The fire house is a lot of things. Shelter, entertainment, solace. I call it a firehouse because to me that’s what I like to think of it as, a house. Yes it’s a “department” and a “station” but for me it’s a house. My house and some of the most important people in my life’s house every third day. We eat there, sleep there, and share our time together there in the best way we know how. I know, I know, you’re thinking “really?” “Come on nostalgic relic of the past fireman, it’s just where you go to work, don’t go getting all mushy on us.” Well to that I say perhaps you have the wrong idea. I know it’s not my home. I’m blessed beyond belief with a warm dry home that I share with Lori and the 4 ruggers we try and keep fed. I’m calling it a “house” in the sense that many things happen there that happen in every other home in America. Laughter is shared, stories are told, opinions get expressed and arguments happen. After years and years of these and other relational and team building things transpiring, you can’t help but to build a cache of good memories about the place. A lot like all the great memories you share with your family concerning the home you raise your family in.
Here are 5 random things I’d like you to know about this place we call the firehouse:
1. Him enjoying the place does not mean he wants anything like it at home.
2. Anyone else besides the people who live there probably (really) should keep their opinions as to the décor to themselves.
(From @WifeonFire He may be referring to this fine art that is no longer hanging in our living room.)

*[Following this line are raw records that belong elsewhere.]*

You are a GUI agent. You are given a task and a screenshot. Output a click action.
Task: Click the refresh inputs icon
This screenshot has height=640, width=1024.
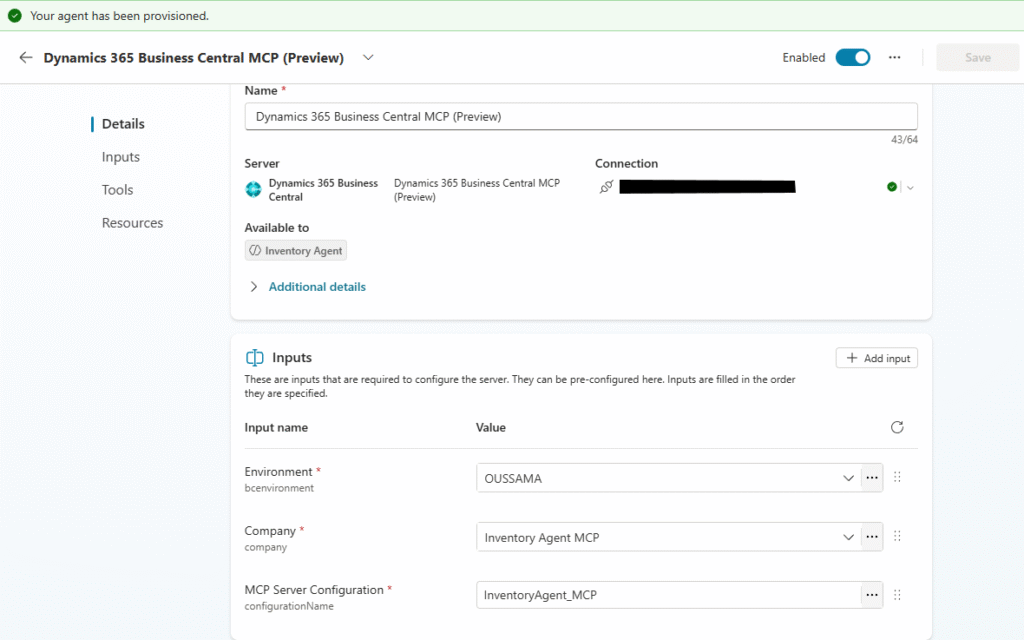(897, 427)
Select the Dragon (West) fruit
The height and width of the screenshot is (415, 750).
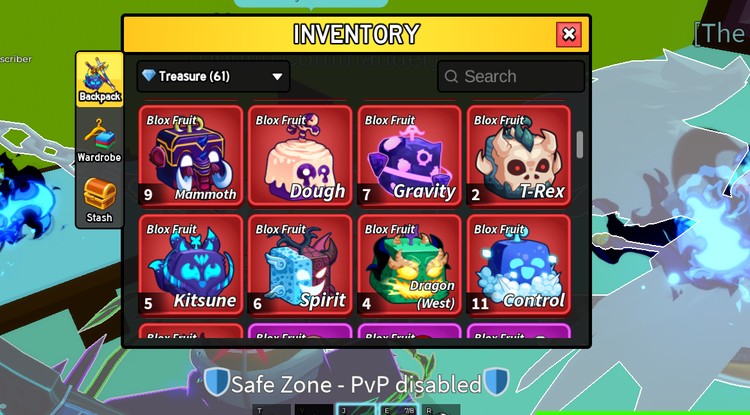click(x=409, y=265)
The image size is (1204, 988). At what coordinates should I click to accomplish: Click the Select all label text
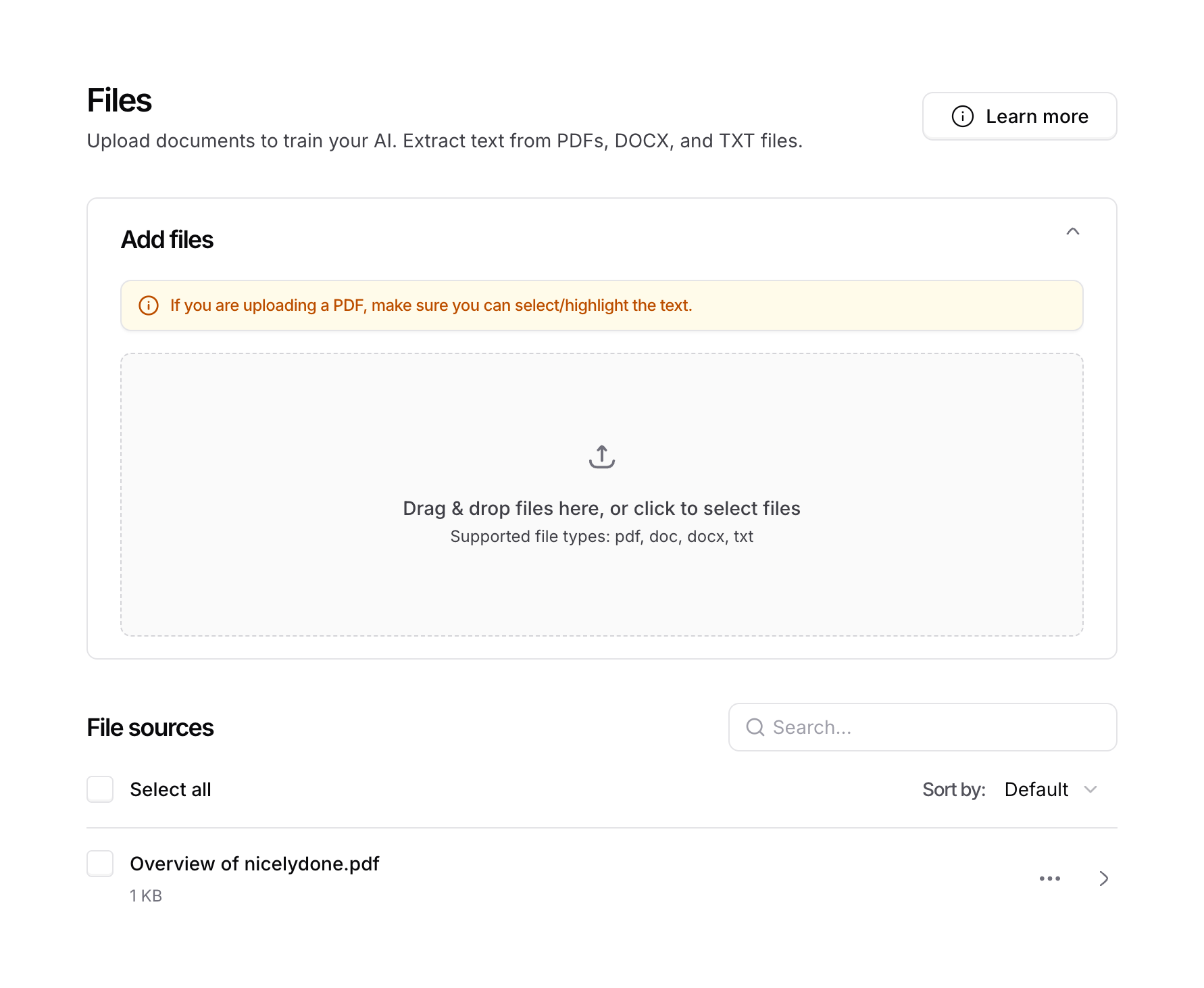pos(170,789)
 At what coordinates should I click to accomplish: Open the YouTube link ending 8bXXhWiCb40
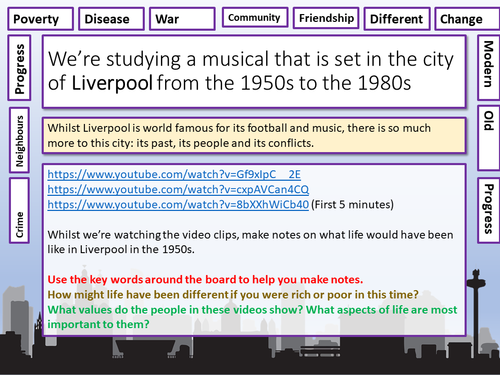point(178,204)
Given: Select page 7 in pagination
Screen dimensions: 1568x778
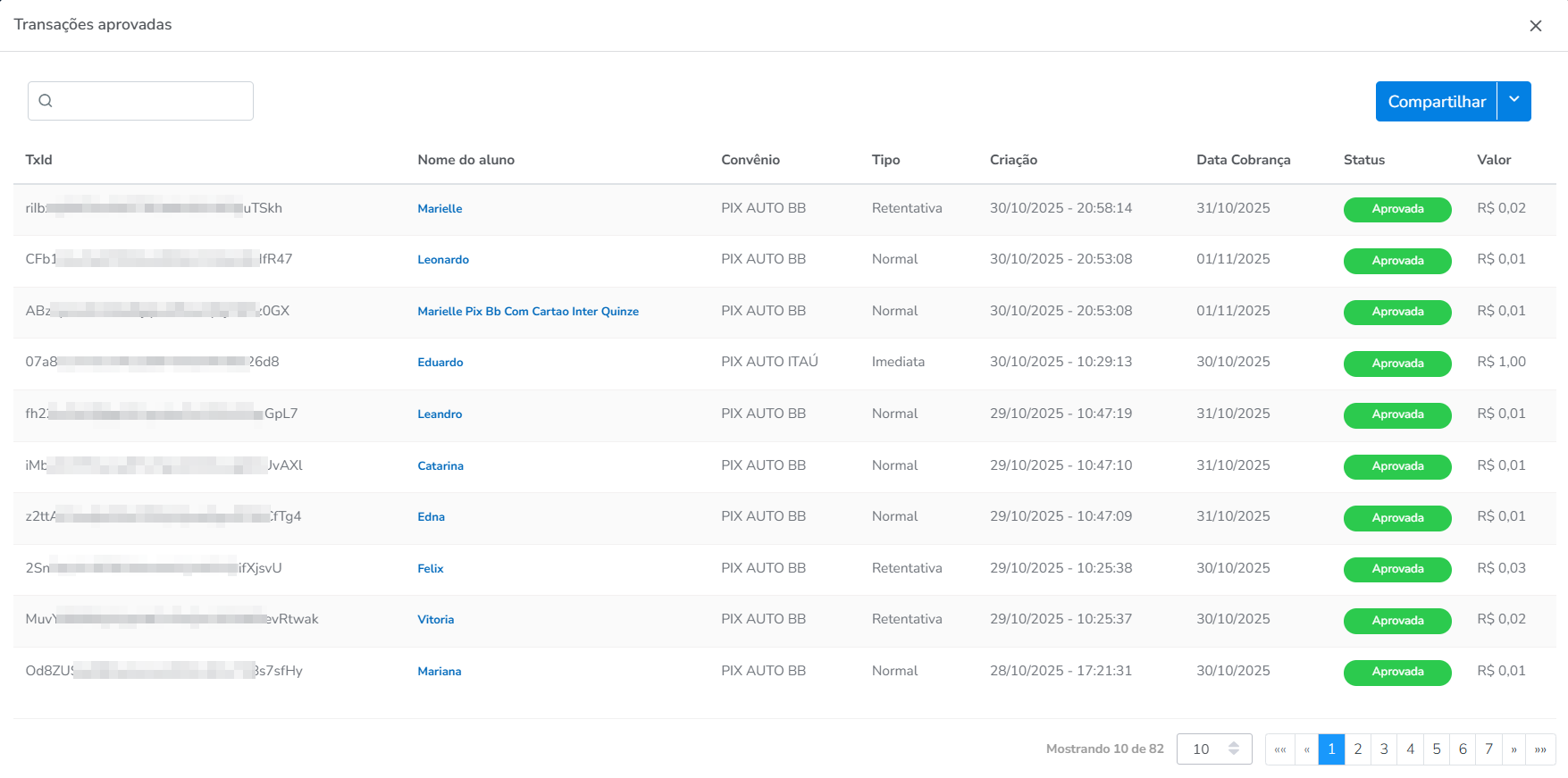Looking at the screenshot, I should (1488, 749).
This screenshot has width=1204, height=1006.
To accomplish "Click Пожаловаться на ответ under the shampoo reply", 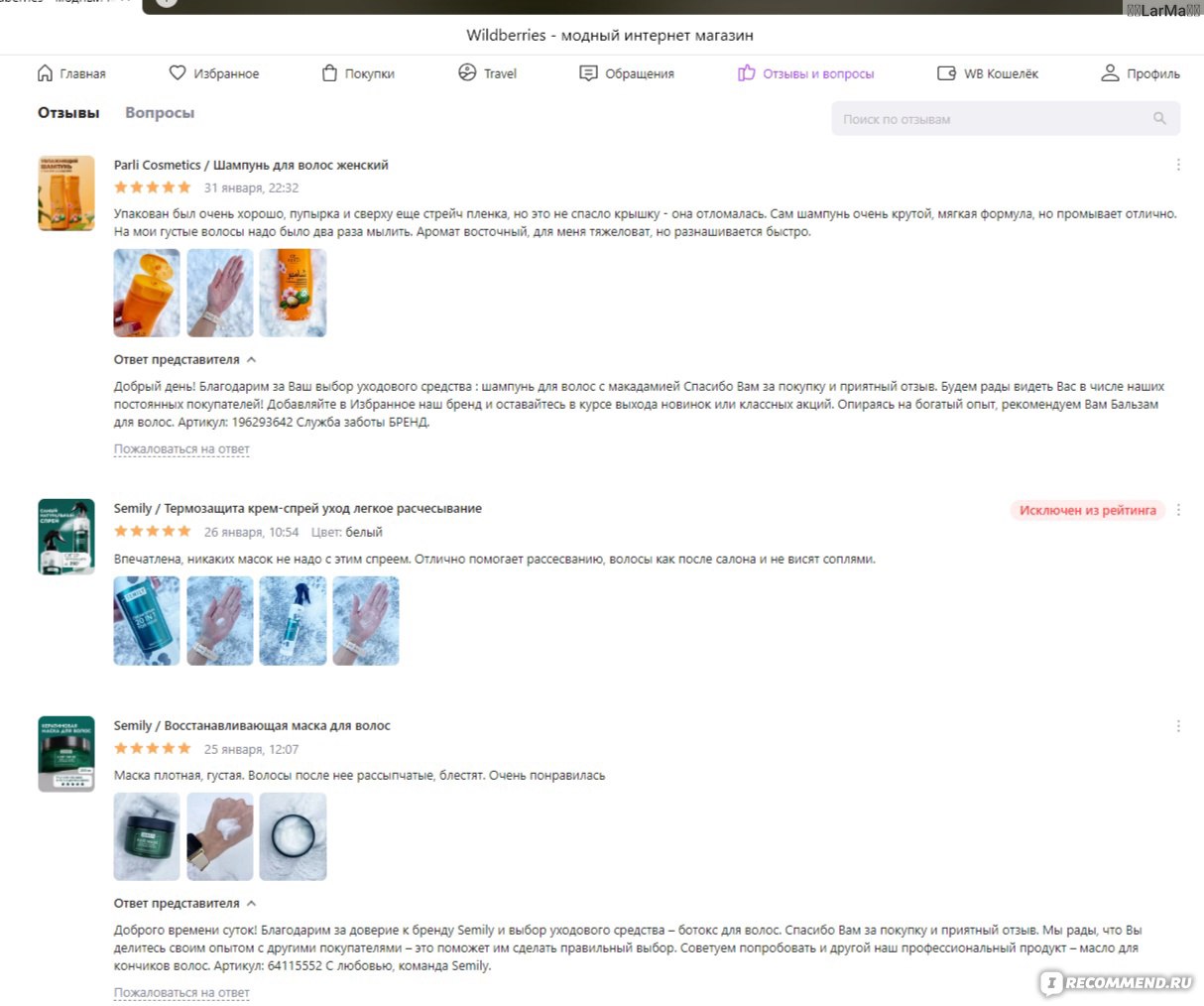I will 181,449.
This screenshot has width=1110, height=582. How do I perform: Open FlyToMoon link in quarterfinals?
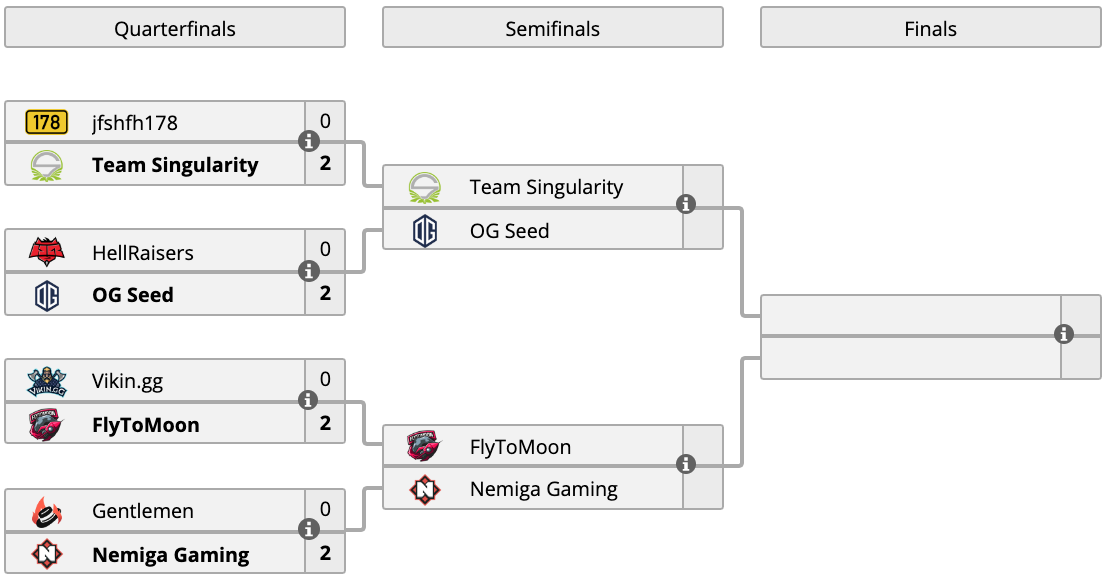click(x=146, y=425)
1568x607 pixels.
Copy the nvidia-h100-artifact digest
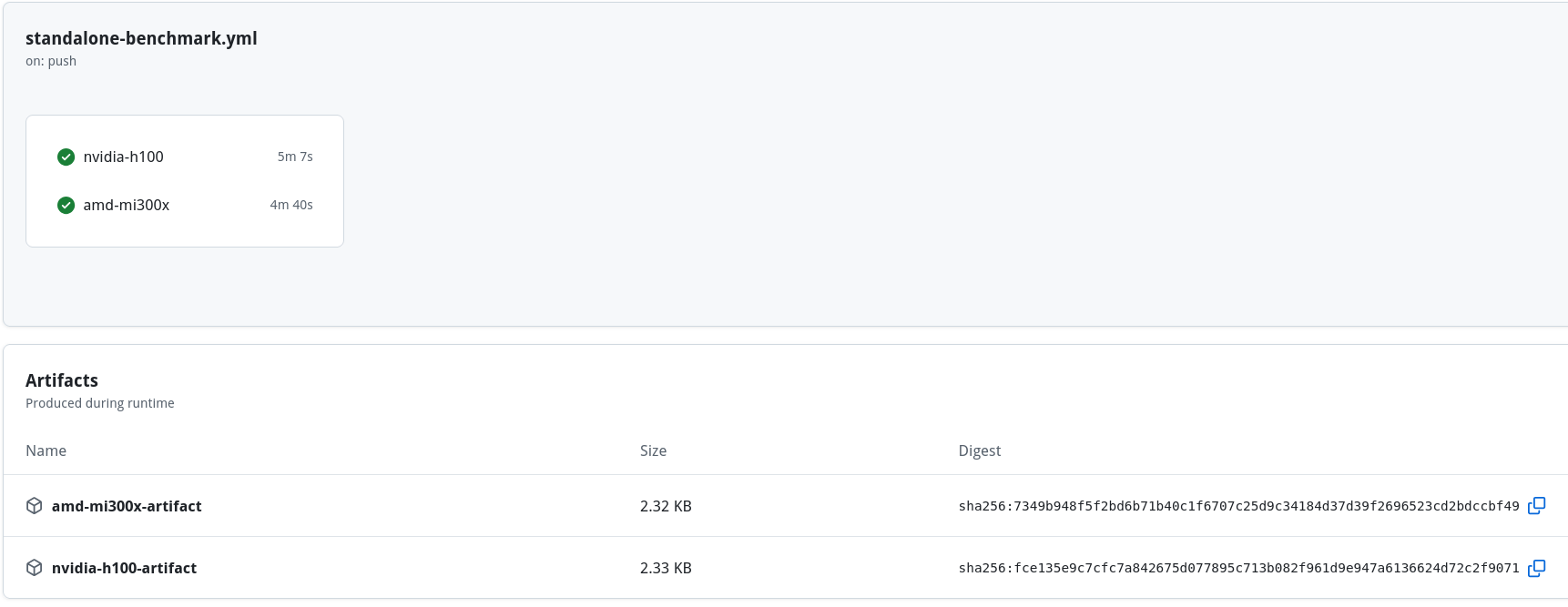[x=1536, y=568]
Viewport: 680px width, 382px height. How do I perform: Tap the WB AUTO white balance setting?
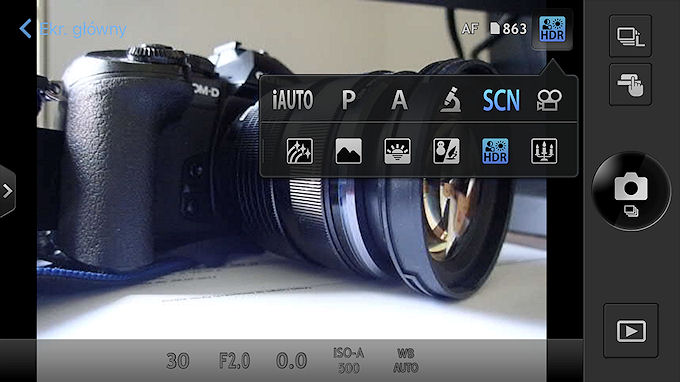(x=405, y=360)
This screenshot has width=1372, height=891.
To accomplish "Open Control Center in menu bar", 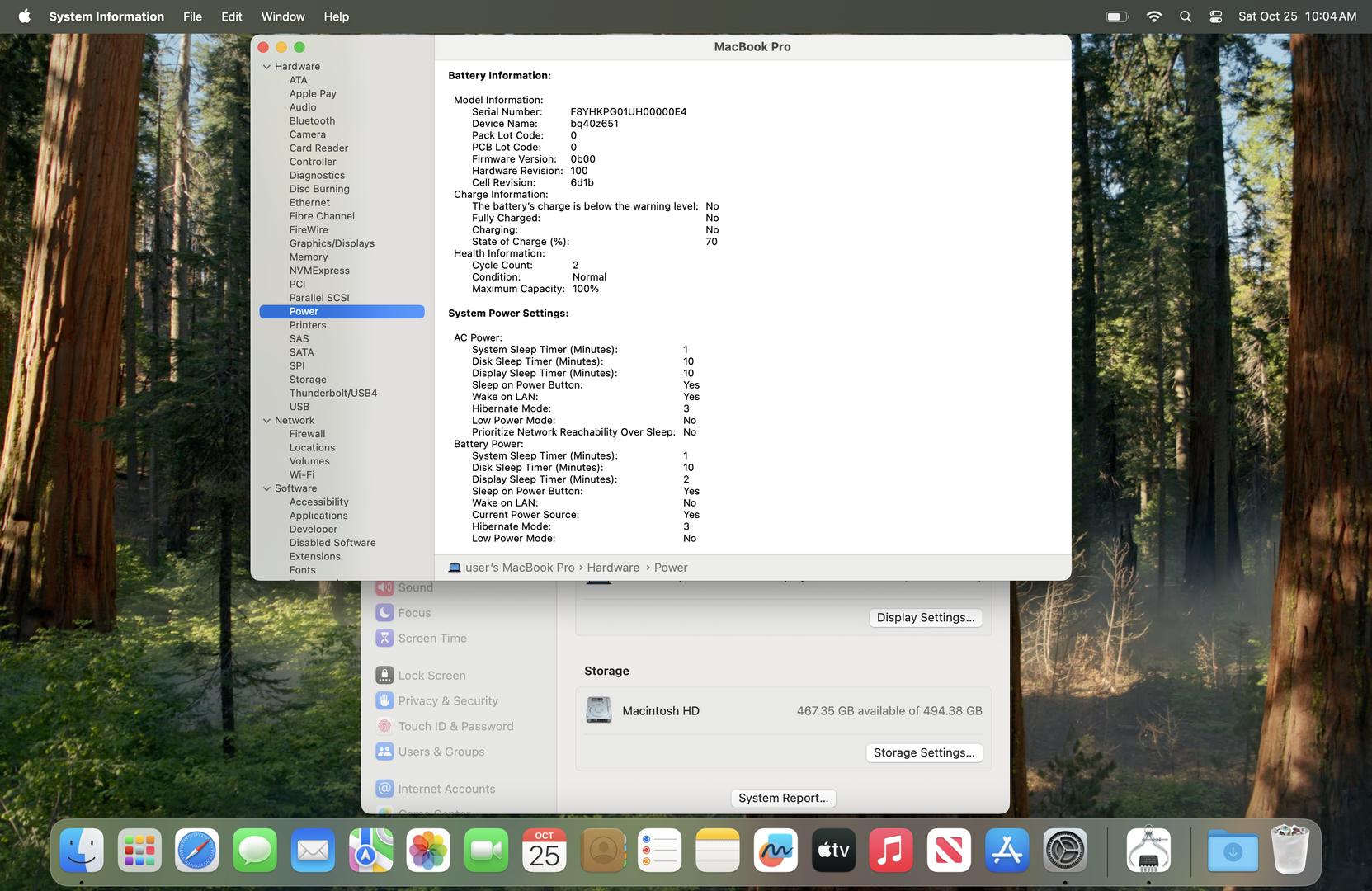I will 1215,16.
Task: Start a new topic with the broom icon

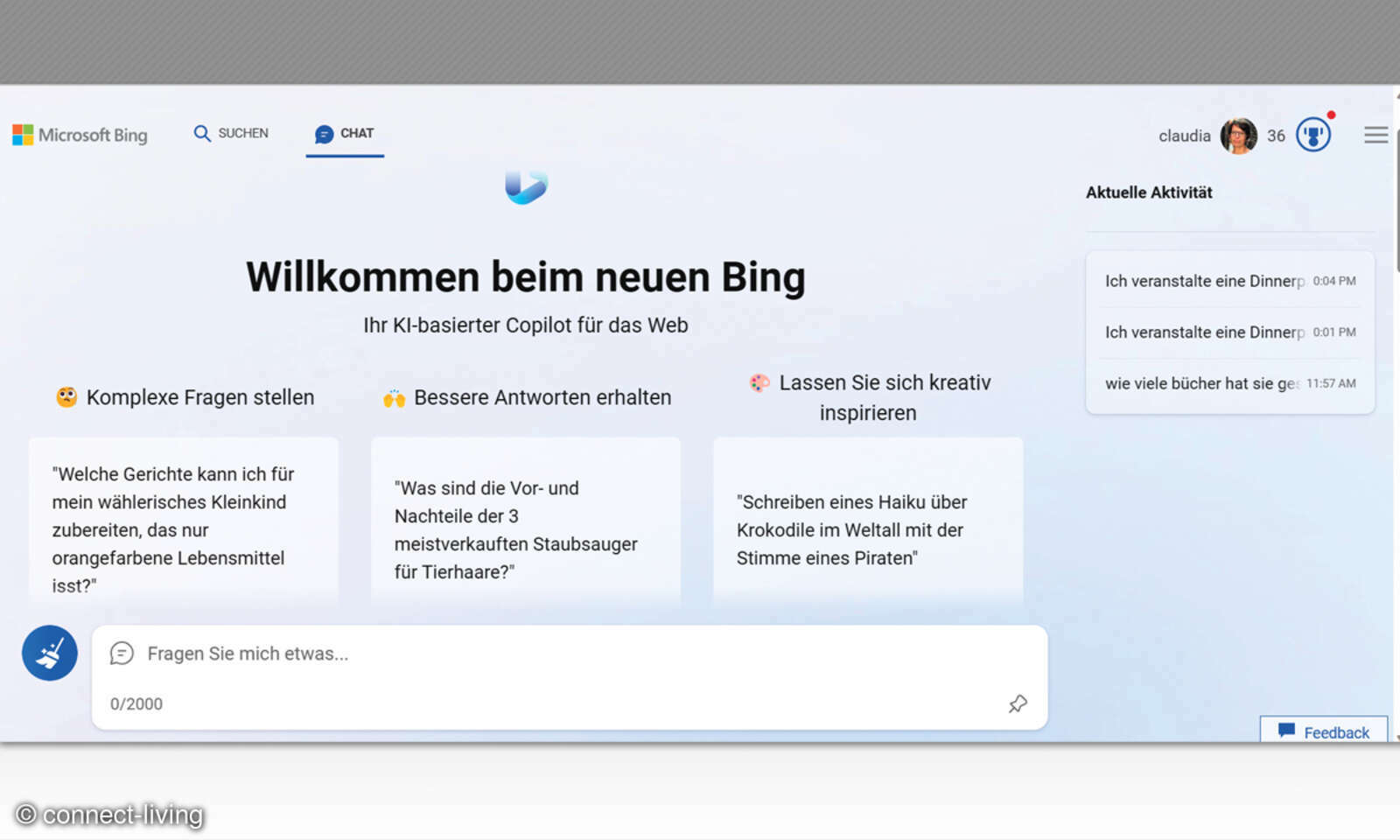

3. While he’s here it may look relaxing and enjoyable, but the entire time he is here he carries the responsibility and awareness that at any moment things could demand of him an extremely heavy burden. This never really gets conveyed but everybody there on duty knows it. Proof of this lies in the extremely different feeling most of us feel after role call on our offgoing morning when you’re “at” the firehouse, but not under the obligation to respond if and when the tones drop. I can’t tell you the number of guys who comment openly about what a good feeling it is to enjoy a cup of coffee there at the station in the morning knowing that the responsibility you just bore for 24 hours is off your shoulders.
4. The “kids” here can be more difficult and complicated to deal with than the kids at home at times.
5. He doesn’t get to pick who he works with. Whether you “like” this guy or that guy is important to him, but he’s got to try and forge a dependability based relationship with each and every guy on his crew at a minimum.